Surfing the ChatGPT Wave by Shoshi Vorchheimer – Director of Teaching & Learning

Surfing the ChatGPT Wave by Shoshi Vorchheimer – Director of Teaching & Learning

We live in an era where technology continues to reshape various aspects of our lives, and the educational landscape is no exception. AI, when harnessed effectively, has the potential to revolutionise learning and unlock new opportunities for academic growth. While it is essential to acknowledge the concerns and reservations that exist, it is important to explore the benefits of AI as a tool that students now have at their fingertips and educate them around the flaws and pitfalls of AI such as ChatGPT.

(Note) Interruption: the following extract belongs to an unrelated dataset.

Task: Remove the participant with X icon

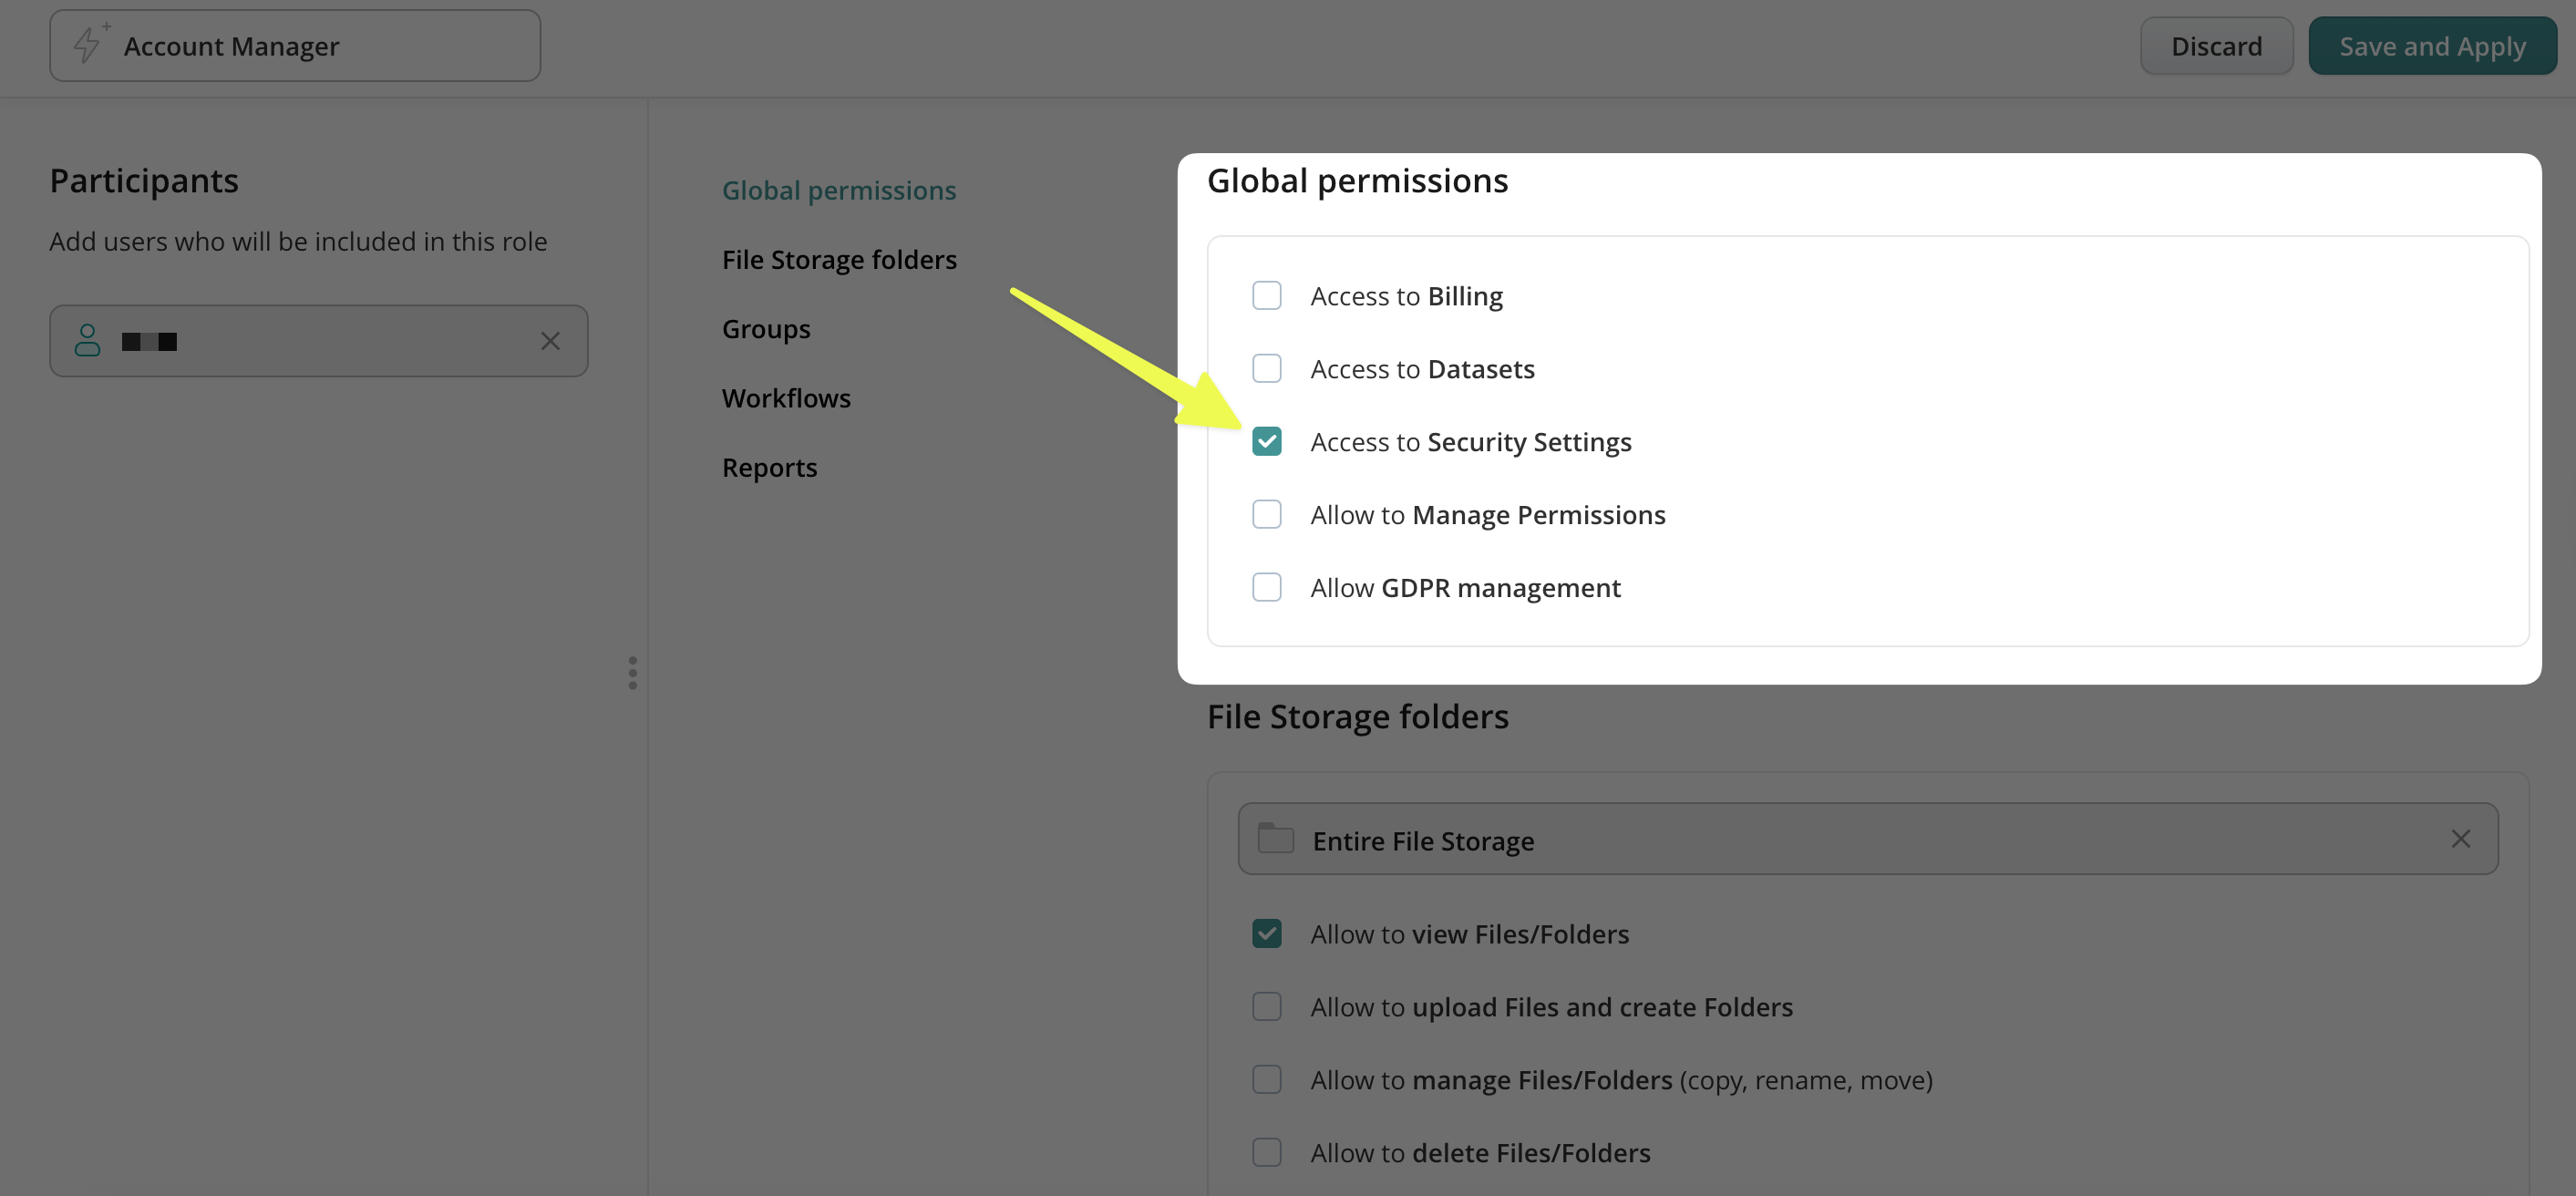Action: click(x=550, y=341)
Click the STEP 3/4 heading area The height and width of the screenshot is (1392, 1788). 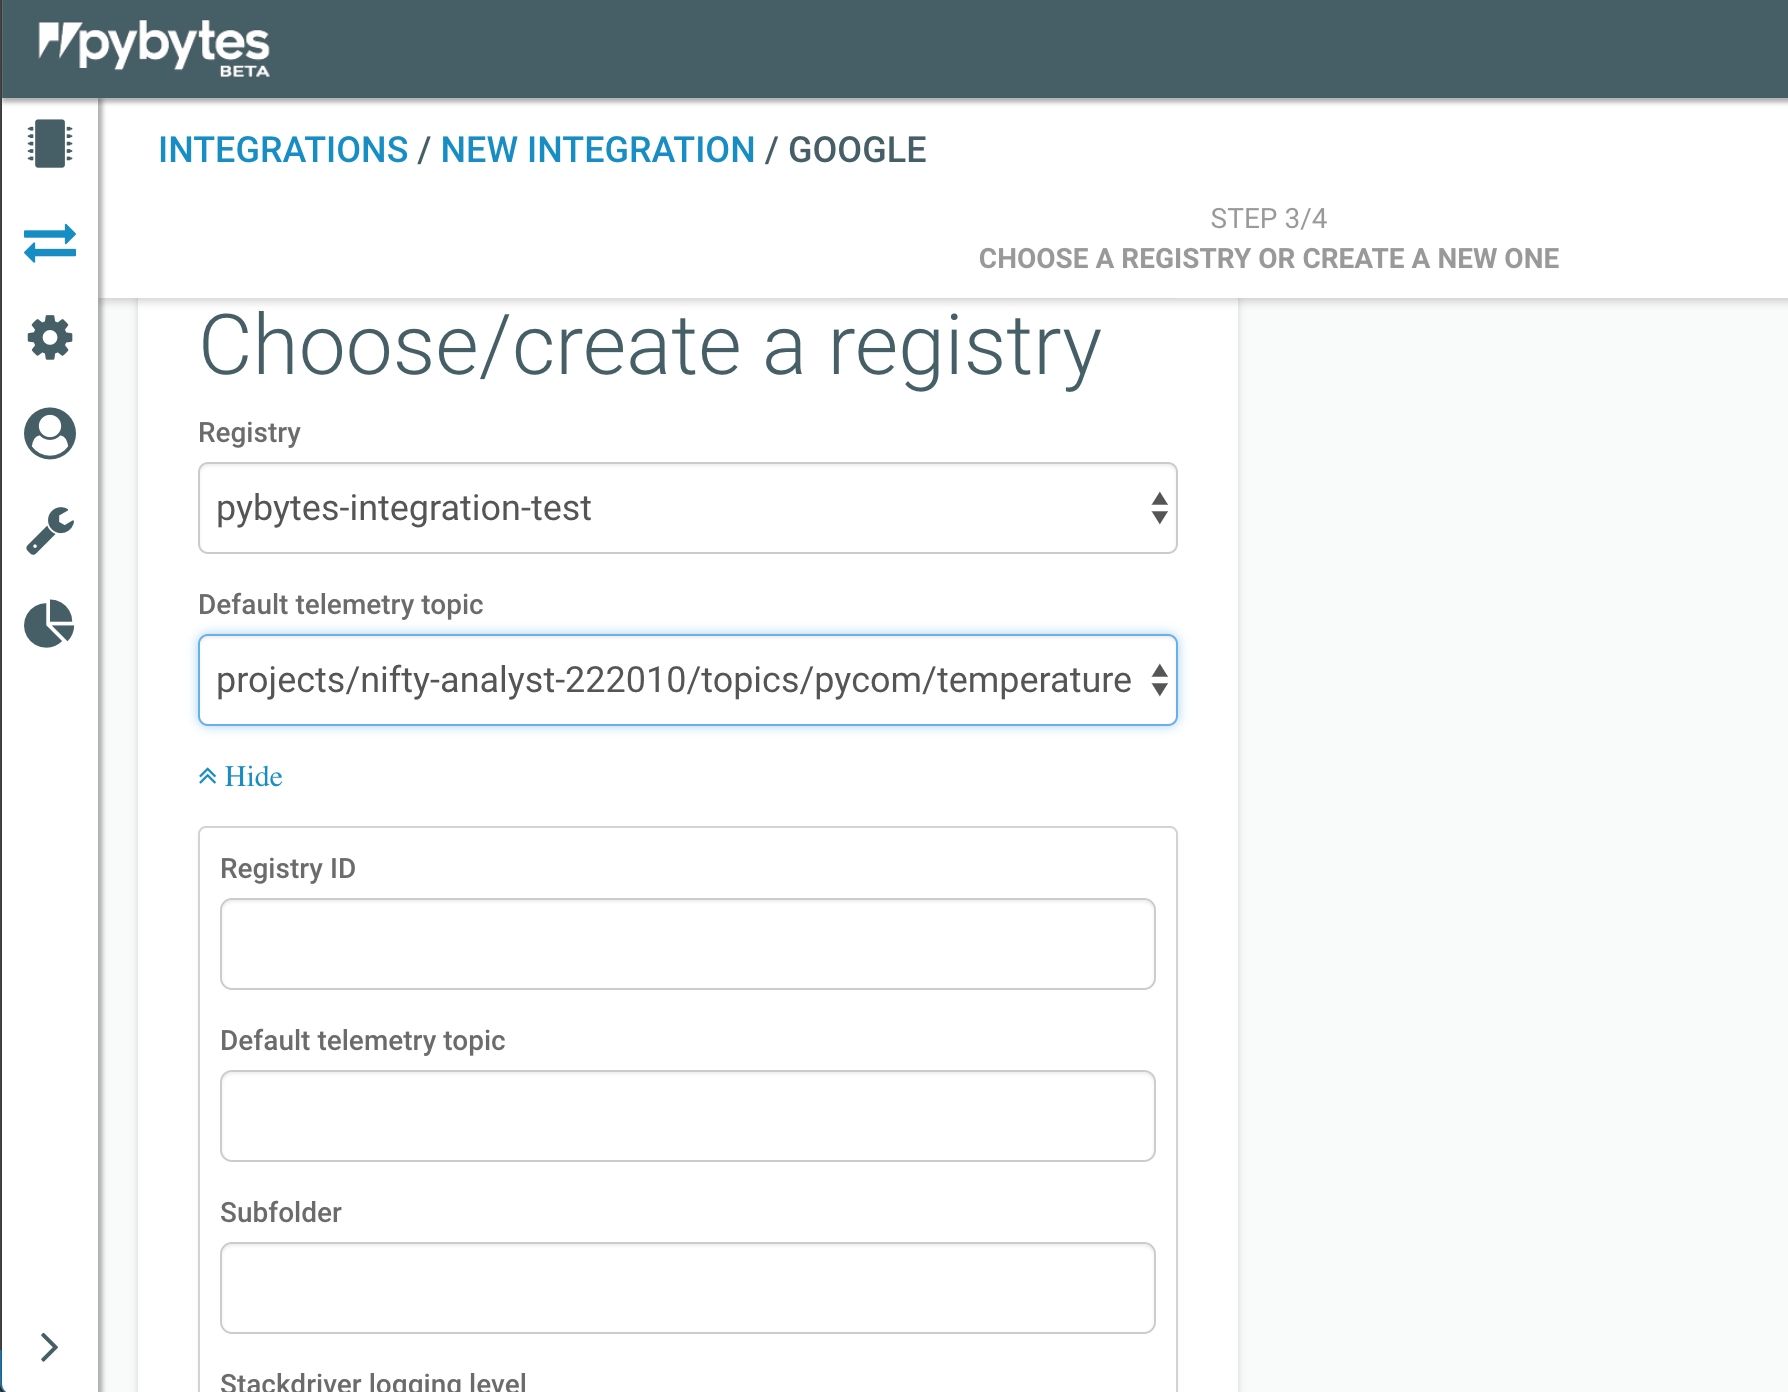click(x=1268, y=218)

While some schools responded to AI as a threat that would diminish the role of the teacher and compromise academic integrity, at LYC, we have taken a more pragmatic approach. When Wikipedia first appeared on the horizon, there were similar fears that students would replace their own efforts with a cut and paste job from the internet. If we all recall our initial use of Wikipedia, we worked out from experience that Wikipedia was not necessarily a trustworthy site that would give us all the correct answers. Who amongst us today doesn’t utilise google to look up information or access background information as a starting point for a speech or assignment? Teachers at LYC are demonstrating the benefits of ChatGPT as a starting point that can provide ideas or a sense of structure that then requires student effort to flesh out and match to specific success criteria. Our Head of Arts and VCE teacher, Michael Daskalou has shown his Media students the results of ChatGPT searches, demonstrating the surface level information it provides and what students need to extend, add and explore to lift a ChatGPT response to an appropriate academic level. By demonstrating the correct use of ChatGPT to students rather than demonising it to students, we are diminishing the tantalising allure that forbidden objects or ideas so predictably elicit.

In a recent article in The Australian, titled ‘AI is taking away educators’ role in helping young people know themselves and the power they have to change the world’, David De Carvalho, the CEO of the Australian Curriculum Assessment and Reporting Authority (ACARA), articulated the debate around AI and education and raised questions about the wider purpose of education. He recognises the threat that AI may introduce to the workforce, and its impact on the knowledge economy. However, he reminds us of the job we have as educators, ‘to help young people come to know themselves and the power they have to change the world.’ Rather than perceiving education as a process of acquiring skills and knowledge to make us employable, we should be endorsing an education that, as LYC’s mission statement promotes, nurtures students to be of fine character, compassionate, life-long, learners inspired by their relationship with Hashem and the Torah, and responsible, committed citizens.

Adam Voight from Real Schools has weighed in on this AI debate and contends that ‘schools right now have a choice. Fight the wave of ChatGPT or surf it.’ And surf it we are. That’s not to say we haven’t changed some of our practices to protect learning at LYC. We have clarified our academic integrity processes, ensuring assessments are handwritten, planned in class or submitted via ‘Turn it in’. And the nature of assessments will continue to change, so that insight, creativity, original thought, problem solving and complexity are rewarded over knowledge acquisition. But haven’t they always been rewarded? If we succumb to the fear mongering out there, we lose sight of the values and markers of excellence that have always existed.

We have learned to pivot before, as remote learning showed us. Many have begun to realise that if we utilise AI for the administrative tasks that take up our time, we can use that time developing engaging and inspiring opportunities, that as Adam Voight adds, ‘might leave some room and time to… I dunno…teach.’